[RECORDS TO PROCESS Boundary: Start]
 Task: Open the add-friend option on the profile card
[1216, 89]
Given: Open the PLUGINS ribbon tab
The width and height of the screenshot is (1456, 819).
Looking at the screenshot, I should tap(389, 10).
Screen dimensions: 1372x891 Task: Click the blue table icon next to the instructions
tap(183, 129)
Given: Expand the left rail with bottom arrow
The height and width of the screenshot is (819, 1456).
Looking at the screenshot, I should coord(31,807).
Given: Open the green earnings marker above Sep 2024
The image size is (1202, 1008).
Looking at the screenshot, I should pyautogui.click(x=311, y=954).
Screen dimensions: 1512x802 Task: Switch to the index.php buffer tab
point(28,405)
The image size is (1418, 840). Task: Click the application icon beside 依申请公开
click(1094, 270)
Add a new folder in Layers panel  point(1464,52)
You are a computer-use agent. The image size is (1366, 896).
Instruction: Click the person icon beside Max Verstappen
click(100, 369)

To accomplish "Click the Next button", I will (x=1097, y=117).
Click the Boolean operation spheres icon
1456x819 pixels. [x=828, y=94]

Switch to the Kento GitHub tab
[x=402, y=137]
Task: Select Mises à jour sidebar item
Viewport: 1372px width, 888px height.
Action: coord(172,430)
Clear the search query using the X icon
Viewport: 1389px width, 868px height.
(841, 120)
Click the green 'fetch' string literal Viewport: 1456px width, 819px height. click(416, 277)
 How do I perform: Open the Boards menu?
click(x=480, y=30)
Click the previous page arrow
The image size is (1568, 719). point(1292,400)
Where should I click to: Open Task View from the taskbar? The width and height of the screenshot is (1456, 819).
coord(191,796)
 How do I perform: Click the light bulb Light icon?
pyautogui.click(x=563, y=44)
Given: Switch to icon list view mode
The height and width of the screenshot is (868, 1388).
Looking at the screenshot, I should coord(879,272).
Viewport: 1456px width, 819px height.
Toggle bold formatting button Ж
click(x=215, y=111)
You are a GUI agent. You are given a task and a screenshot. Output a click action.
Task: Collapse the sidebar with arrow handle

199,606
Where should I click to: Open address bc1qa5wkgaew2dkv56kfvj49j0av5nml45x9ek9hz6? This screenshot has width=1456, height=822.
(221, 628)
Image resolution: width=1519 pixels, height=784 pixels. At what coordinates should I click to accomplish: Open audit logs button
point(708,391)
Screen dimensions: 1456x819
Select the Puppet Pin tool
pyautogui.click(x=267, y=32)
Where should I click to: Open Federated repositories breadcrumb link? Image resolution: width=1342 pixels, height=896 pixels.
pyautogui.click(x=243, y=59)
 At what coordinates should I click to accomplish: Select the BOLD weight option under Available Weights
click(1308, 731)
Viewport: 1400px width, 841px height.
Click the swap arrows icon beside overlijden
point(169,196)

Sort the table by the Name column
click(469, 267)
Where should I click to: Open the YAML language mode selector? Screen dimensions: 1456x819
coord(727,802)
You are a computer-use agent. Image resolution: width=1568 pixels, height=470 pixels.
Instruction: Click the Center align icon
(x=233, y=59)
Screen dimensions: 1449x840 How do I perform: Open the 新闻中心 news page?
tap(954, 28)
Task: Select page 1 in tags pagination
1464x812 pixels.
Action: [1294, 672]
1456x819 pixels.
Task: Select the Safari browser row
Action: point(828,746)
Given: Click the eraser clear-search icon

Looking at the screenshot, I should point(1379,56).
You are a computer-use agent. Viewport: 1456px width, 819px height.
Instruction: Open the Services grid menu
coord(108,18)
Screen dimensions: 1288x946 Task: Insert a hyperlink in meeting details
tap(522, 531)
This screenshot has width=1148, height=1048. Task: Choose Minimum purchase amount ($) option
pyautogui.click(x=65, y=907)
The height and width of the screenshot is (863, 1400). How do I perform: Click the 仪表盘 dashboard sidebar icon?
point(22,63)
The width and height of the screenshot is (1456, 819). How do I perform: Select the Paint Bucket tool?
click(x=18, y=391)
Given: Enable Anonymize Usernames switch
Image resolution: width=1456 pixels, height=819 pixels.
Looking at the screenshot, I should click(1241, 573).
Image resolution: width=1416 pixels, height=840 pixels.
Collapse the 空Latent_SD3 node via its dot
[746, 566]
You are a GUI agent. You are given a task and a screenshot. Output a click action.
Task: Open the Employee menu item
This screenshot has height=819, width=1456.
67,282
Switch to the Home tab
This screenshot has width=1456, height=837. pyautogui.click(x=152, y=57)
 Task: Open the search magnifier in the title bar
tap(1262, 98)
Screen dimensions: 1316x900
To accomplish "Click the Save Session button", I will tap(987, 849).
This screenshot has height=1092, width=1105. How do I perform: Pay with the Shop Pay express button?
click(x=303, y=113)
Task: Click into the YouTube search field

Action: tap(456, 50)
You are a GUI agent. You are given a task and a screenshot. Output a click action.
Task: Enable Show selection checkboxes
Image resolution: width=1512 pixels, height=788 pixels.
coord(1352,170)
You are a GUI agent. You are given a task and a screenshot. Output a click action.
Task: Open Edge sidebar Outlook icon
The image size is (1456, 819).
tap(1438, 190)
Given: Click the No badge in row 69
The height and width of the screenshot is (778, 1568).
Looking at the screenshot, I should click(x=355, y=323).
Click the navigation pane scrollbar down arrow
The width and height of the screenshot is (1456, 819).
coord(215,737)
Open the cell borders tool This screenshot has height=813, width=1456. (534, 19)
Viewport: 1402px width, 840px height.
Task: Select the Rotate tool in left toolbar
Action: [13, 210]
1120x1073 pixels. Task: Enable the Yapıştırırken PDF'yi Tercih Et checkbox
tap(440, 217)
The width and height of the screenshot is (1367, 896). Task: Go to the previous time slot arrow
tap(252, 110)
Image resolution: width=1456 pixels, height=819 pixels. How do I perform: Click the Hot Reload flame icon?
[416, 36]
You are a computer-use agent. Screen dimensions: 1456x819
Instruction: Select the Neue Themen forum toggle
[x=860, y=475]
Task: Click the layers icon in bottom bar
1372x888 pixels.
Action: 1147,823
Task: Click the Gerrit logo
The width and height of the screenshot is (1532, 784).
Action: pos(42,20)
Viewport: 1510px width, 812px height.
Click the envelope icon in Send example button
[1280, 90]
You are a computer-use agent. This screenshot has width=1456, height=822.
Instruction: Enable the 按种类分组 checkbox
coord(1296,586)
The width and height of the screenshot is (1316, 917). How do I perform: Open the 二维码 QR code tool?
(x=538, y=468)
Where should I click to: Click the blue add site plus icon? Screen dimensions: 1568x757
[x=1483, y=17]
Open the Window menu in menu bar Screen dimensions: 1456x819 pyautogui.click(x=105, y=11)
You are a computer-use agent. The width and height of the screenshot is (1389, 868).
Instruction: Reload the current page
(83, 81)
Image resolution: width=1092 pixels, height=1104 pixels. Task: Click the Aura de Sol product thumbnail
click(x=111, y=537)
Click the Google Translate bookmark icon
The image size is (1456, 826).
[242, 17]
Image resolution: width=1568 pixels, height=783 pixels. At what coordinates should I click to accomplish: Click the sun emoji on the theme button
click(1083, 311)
[RECORDS TO PROCESS Boundary: End]
**TASK BRIEF:**
In the listing above, locate the line containing "Given: Expand the left rail with bottom arrow" and the line containing "Task: Select Mises à jour sidebar item". Extract those two lines and every line between them, exactly as written, and only those.

**YOUR RESPONSE:**
Given: Expand the left rail with bottom arrow
The height and width of the screenshot is (819, 1456).
Looking at the screenshot, I should coord(31,807).
Given: Open the green earnings marker above Sep 2024
The image size is (1202, 1008).
Looking at the screenshot, I should pyautogui.click(x=311, y=954).
Screen dimensions: 1512x802 Task: Switch to the index.php buffer tab
point(28,405)
The image size is (1418, 840). Task: Click the application icon beside 依申请公开
click(1094, 270)
Add a new folder in Layers panel  point(1464,52)
You are a computer-use agent. The image size is (1366, 896).
Instruction: Click the person icon beside Max Verstappen
click(100, 369)

To accomplish "Click the Next button", I will (x=1097, y=117).
Click the Boolean operation spheres icon
1456x819 pixels. [x=828, y=94]

Switch to the Kento GitHub tab
[x=402, y=137]
Task: Select Mises à jour sidebar item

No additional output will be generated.